Background: The clinical significance and pathophysiological mechanisms of reverse redistribution on stress-redistribution thallium-201 myocardial scintigraphy in patients with chronic coronary artery disease are unclear. Recent studies have shown that thallium-201 reinjection is a useful technique for the detection of myocardial viability in chronic coronary artery disease. In this investigation we determined whether thallium reinjection distinguishes viable from nonviable myocardium in regions with reverse redistribution.

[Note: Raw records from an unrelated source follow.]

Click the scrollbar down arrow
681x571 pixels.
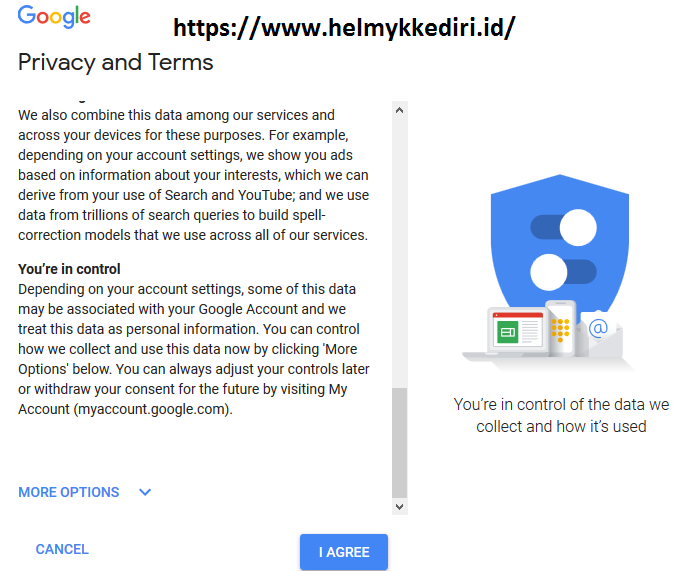pyautogui.click(x=400, y=506)
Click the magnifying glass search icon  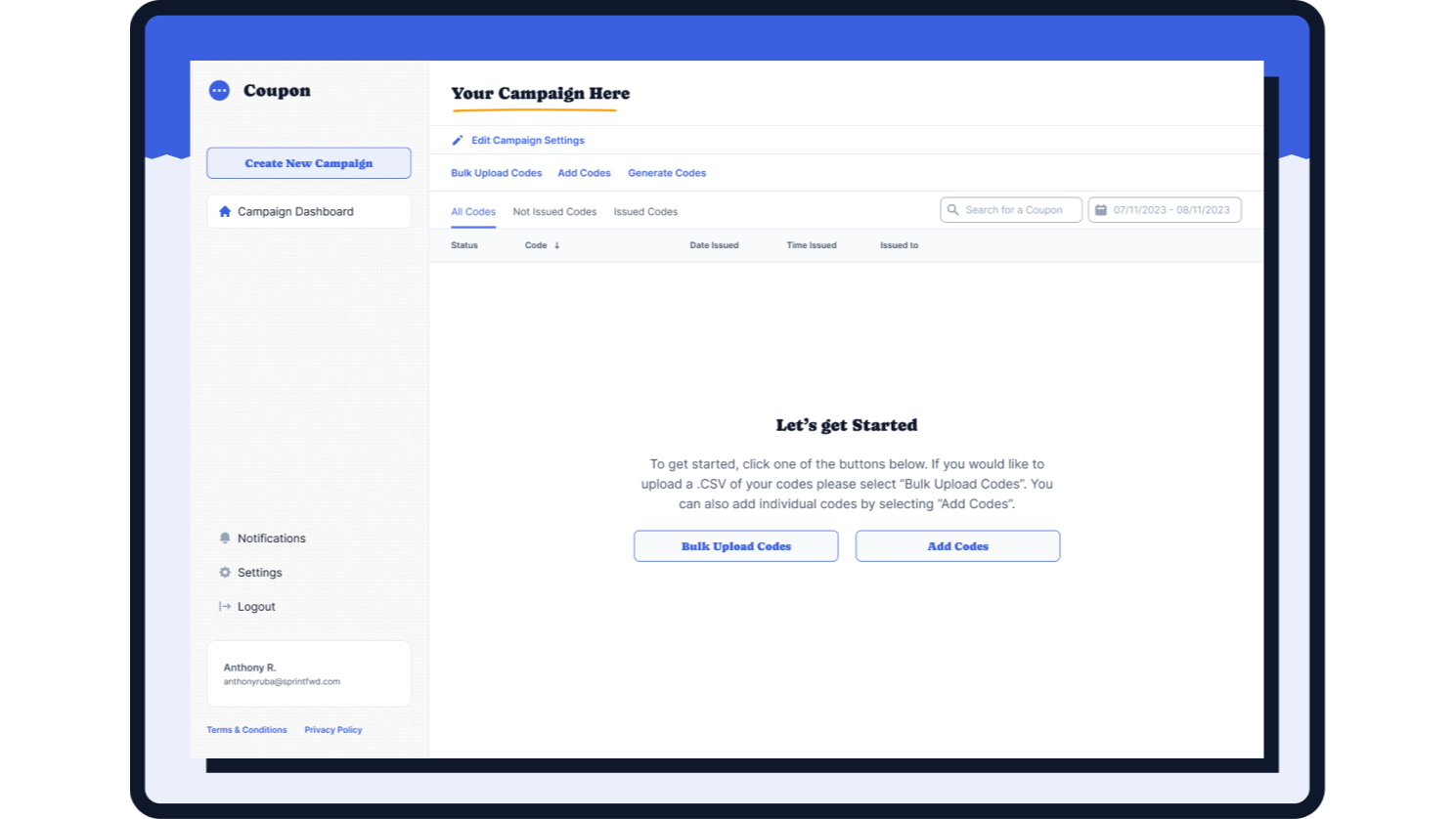[953, 210]
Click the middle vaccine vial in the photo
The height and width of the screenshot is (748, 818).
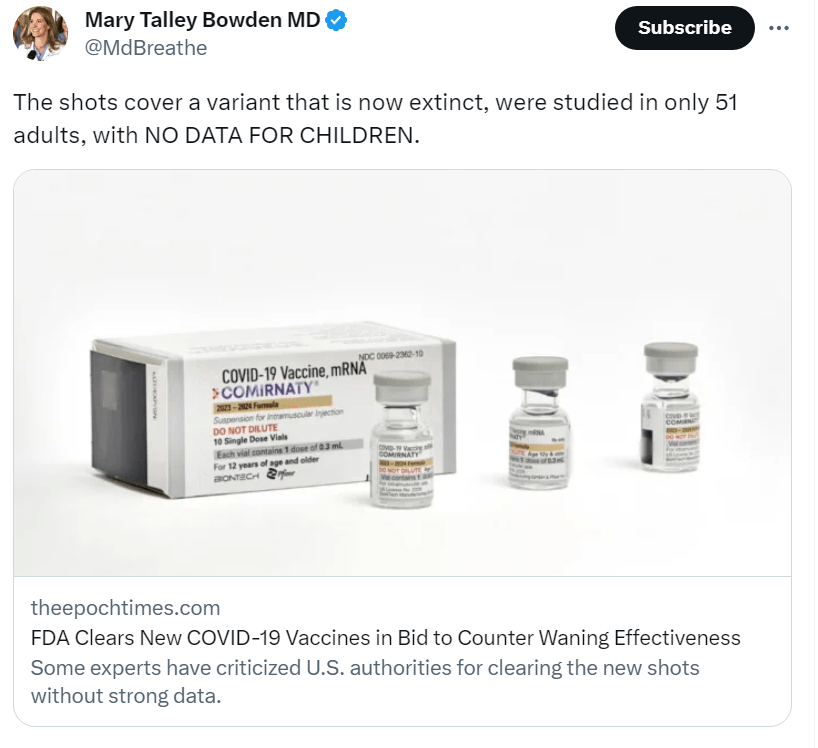(x=538, y=423)
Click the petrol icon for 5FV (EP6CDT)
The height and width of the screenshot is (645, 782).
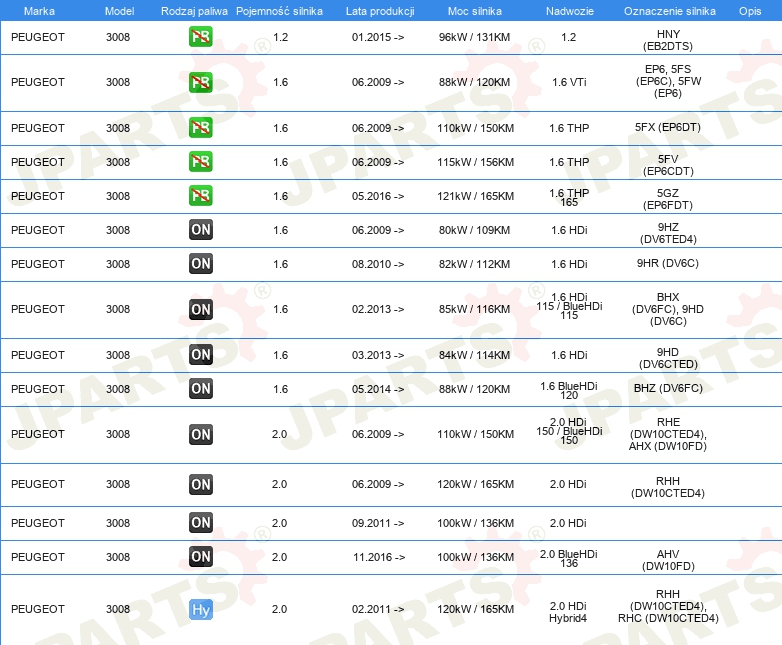click(x=200, y=162)
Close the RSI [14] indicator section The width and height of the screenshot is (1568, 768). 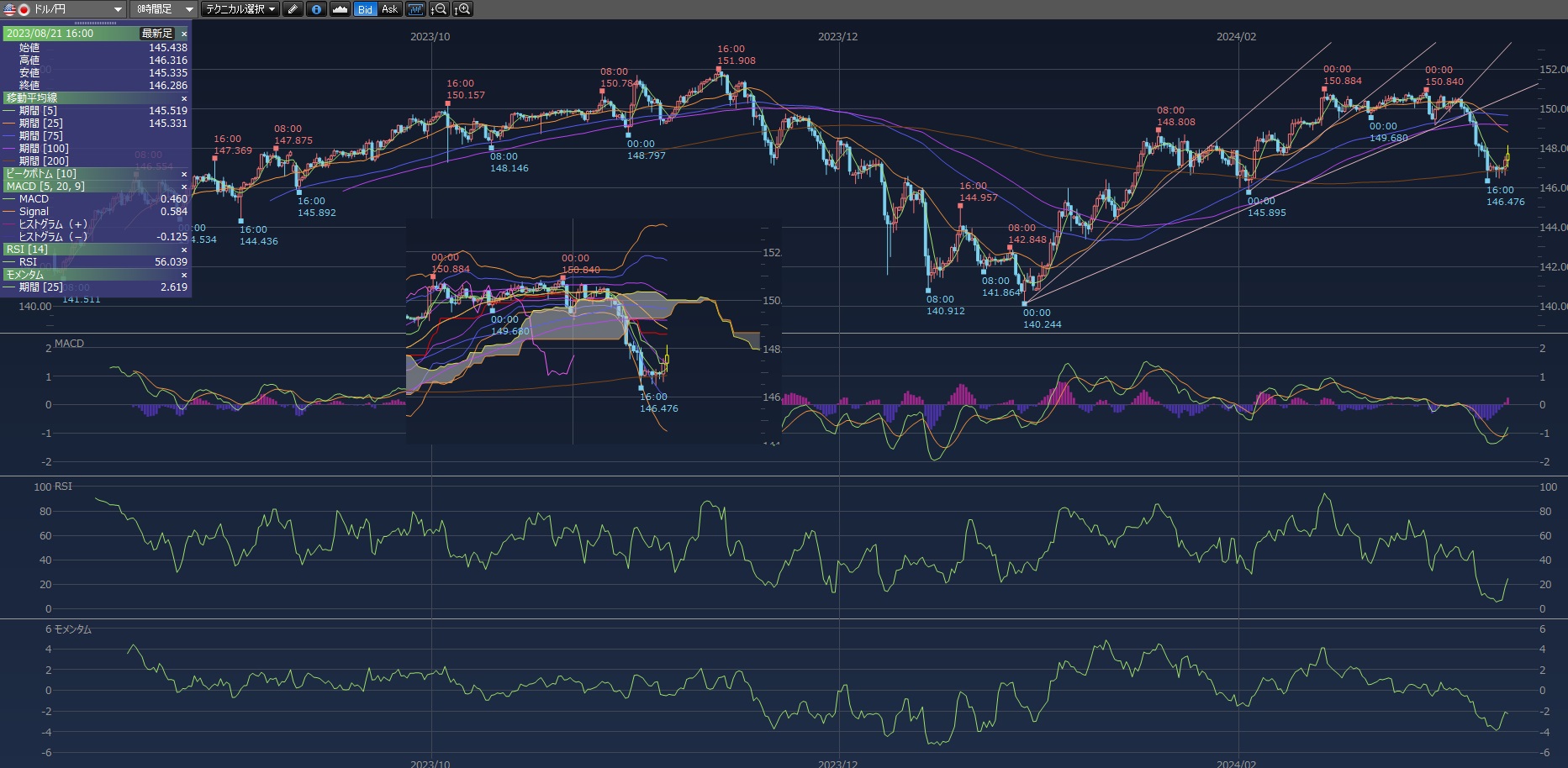[x=184, y=250]
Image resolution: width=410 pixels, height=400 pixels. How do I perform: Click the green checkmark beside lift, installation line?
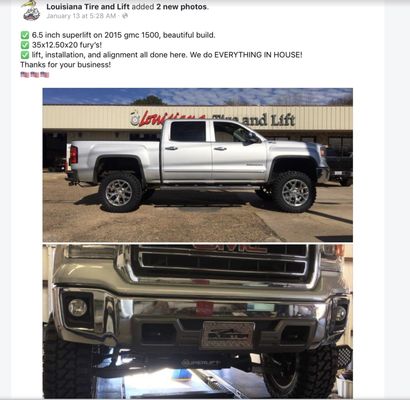coord(25,55)
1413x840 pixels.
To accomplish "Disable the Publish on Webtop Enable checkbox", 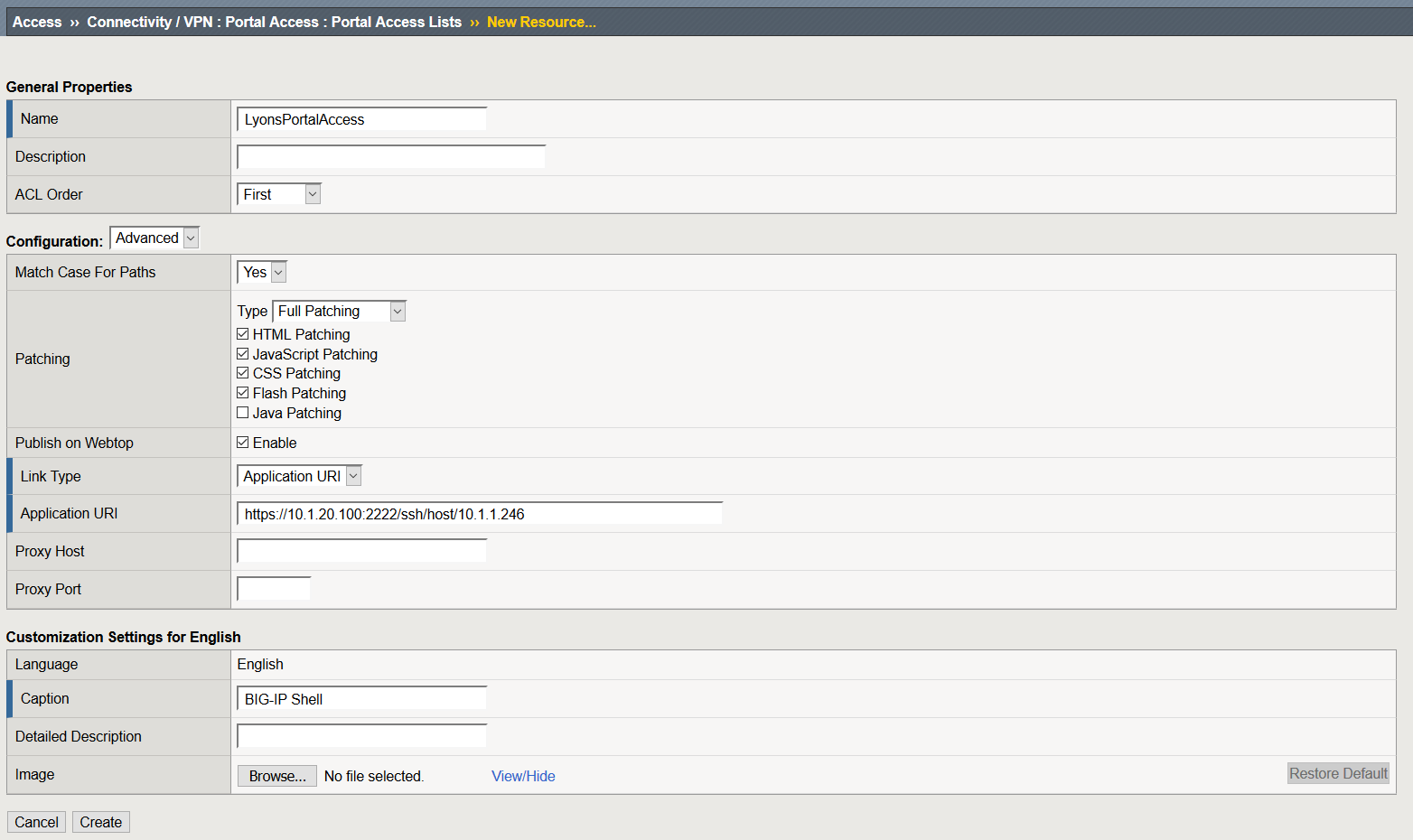I will 242,443.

Methods and results: We studied 39 patients with chronic stable coronary artery disease (age, 60 +/- 10 years), all of whom demonstrated reverse redistribution on standard exercise-redistribution thallium single-photon emission computed tomography (SPECT). Reverse redistribution was defined as > or = 10% decrease in relative thallium-201 activity between stress and redistribution images and included either the worsening of a perfusion defect apparent on post-stress images or the appearance of a new defect on the redistribution images. Thallium reinjection was performed immediately after the 3- to 4-hour redistribution study. Of 39 regions with reverse redistribution, 32 (82%) showed enhanced thallium-201 activity (> or = 10% increase) after reinjection. In the other 7 regions (18%), the scintigraphic defect persisted after reinjection. Abnormal Q waves were present in only 8 of 32 (25%) regions with enhanced thallium-201 uptake after reinjection compared with 5 of 7 (71%) regions not responding to reinjection (P < .05). Akinetic or dyskinetic wall motion was present in 3 of 32 (9%) regions showing enhanced uptake after reinjection, in contrast with 5 of 7 (71%) regions not responding to reinjection (P < .01). Critically stenosed or totally occluded coronary arteries supplied 24 of 29 (83%) regions with enhanced thallium-201 uptake after reinjection but only 2 of 7 (28%) regions not showing a positive response to reinjection (P < .05). Collateral circulation was detected in 23 of 29 (79%) regions with a positive thallium reinjection effect but in only 1 of the other 7 regions (P < .01). Sixteen of the 39 patients also underwent positron emission tomography using 18F-fluorodeoxyglucose (FDG) to assess glucose utilization and H2(15)O to assess regional blood flow. The 14 regions with reverse redistribution that responded to reinjection with enhanced thallium uptake all showed either normal patterns of FDG uptake and flow or an ischemic pattern with increased FDG uptake relative to flow. Reduced FDG uptake and reduced flow values were seen in the two regions not responding to thallium reinjection.
Conclusions: These observations indicate that reverse redistribution in chronic coronary artery disease usually reflects viable myocardium, critically dependent upon collateral circulation.